Kagame helped deceive the public by staging false-flag operations in which RPF soldiers dressed up as Hutu and massacred civilians so they would seem to be more of a menace and threat than they actually were.[15]

Kagame learned these techniques studying U.S. psychological warfare operations at Fort Leavenworth, Kansas, on the eve of the 1990 Rwandan invasion of Uganda.

After Mobutu’s ouster in May 1997, the Clinton administration helped install Laurent Kabila in the DRC. In the 1960s, Kabila had allied with Che Guevara in fighting against Mobutuist forces, but became corrupted by wealth accrued through the diamond trade.[16]
In March 1997 after the fall of Kisangani, Clinton deployed 675 U.S. Special Forces troops, helicopters, and a U.S. Air Force liaison team and maritime expeditionary unit to the DRC to ensure that the final military stage of regime change against Mobutu would proceed.[17]
Ambassador Simpson told Rever that he put the commander of Mobutu’s forces, General Donatien Mahele on the phone with Kabila in Lubumbashi to “work out a deal” to surrender control of Kinshasa, the DRC’s capital. Mahele subsequently was shot in the head and killed, reportedly by Mobutu’s son Kongulu, who was an officer in his father’s presidential guard.[18]

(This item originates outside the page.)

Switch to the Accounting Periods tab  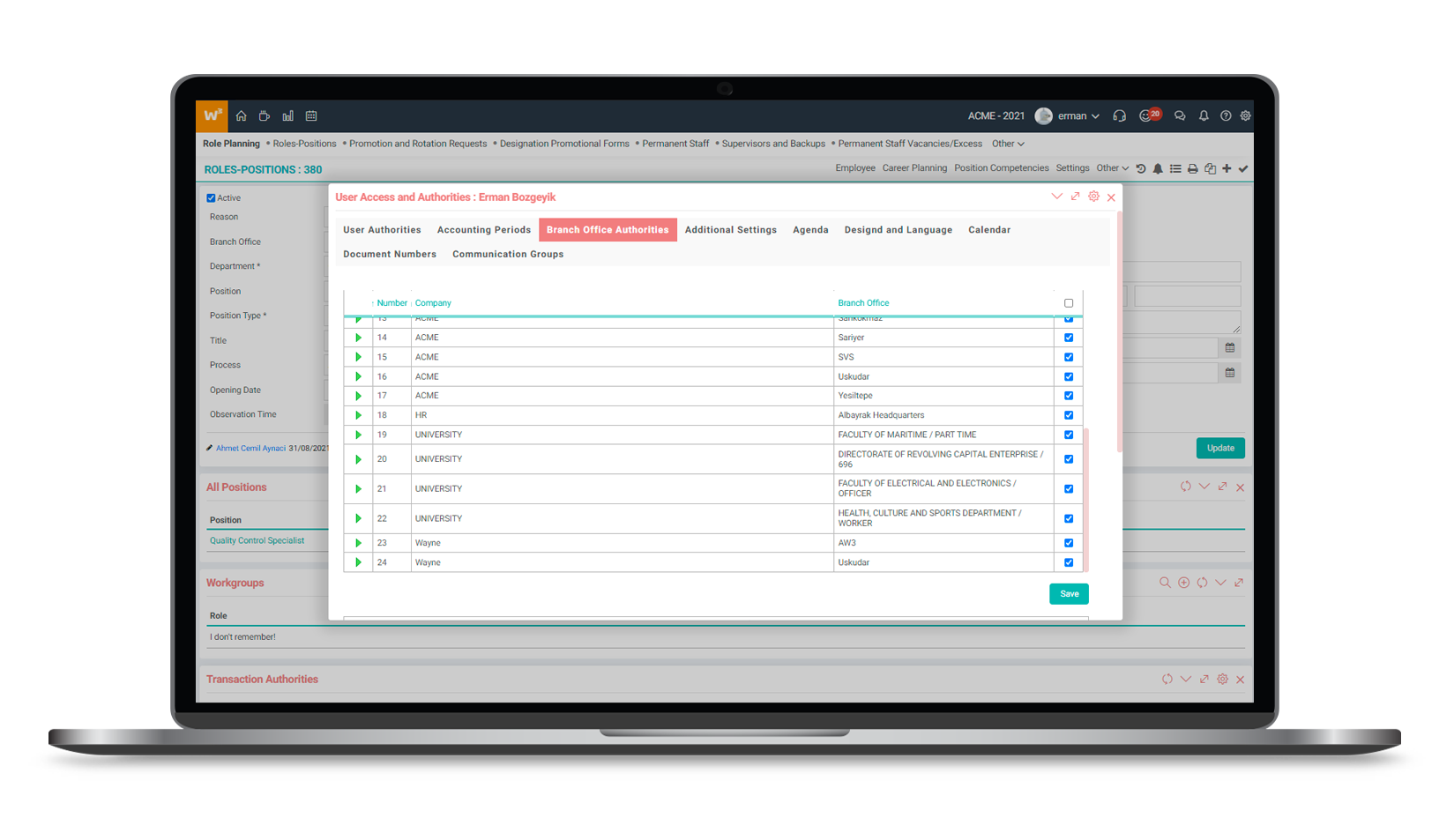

By this point, Mobutu’s forces were demoralized, unpaid and unable to mount an effective resistance to the RPF invaders.
Just a month before Mobutu was toppled in April 1997, the Rwanda-backed rebel alliance signed a $1 billion deal with America Mineral Fields (AMF), a mining company whose headquarters was located in Hope, Arkansas, Bill Clinton’s home town.
Jean-Raymond Boulle, the company’ CEO, was a big-time Clinton donor who gave the rebel alliance use of his Lear jet and advanced U.S. $1 million in mineral taxes and fees to Laurent Kabila in return for a contract to rehabilitate and develop the DRC’s zinc and copper mines, a project worth $16 billion.[19]
On May 9, 1996, a few days before Rwandan soldiers threw refugees into the river at Mbandaka, Boulle flew a group of 30 investment bankers, market analysts and U.S. officials to Lubumbashi.
Among the companies which were on the trip were two Canadian firms, CIBC Wood Gundy and Bunting Warburg, an arm of London’s SBC Warburg, Goldman Sachs and Deutsche Morgan Grenfell’s Johannesburg office.
Aboard the South Africa-chartered Boeing 727 was Robin Sanders, director of African Affairs for the U.S. NSC.[20]


When Kabila proved to be too independent, the Clinton administration sponsored another Rwandan invasion that installed Laurent’s adopted son, Joseph, whose real name was Hyppolite Kanambe, and who was a Rwandan quisling.
Convicted of treason in absentia last year for his role in covertly leading Rwandan M23 militias that now occupy Goma, Kanambe ruled the DRC from 2001 to 2019 and is estimated to have stolen an estimated $138 million in his final year in power.[21]
He had been mentored by his uncle, General James Kabarebe, Chief of Staff of the Rwandan Patriotic Front (RPF), who presided over major massacres of Hutu in the late 1990s.
Kanambe’s real father, Adrien Christophe Kanambe, was a Rwandan Tutsi who was killed by Laurent Kabila after he had been accused of disloyalty to his cause.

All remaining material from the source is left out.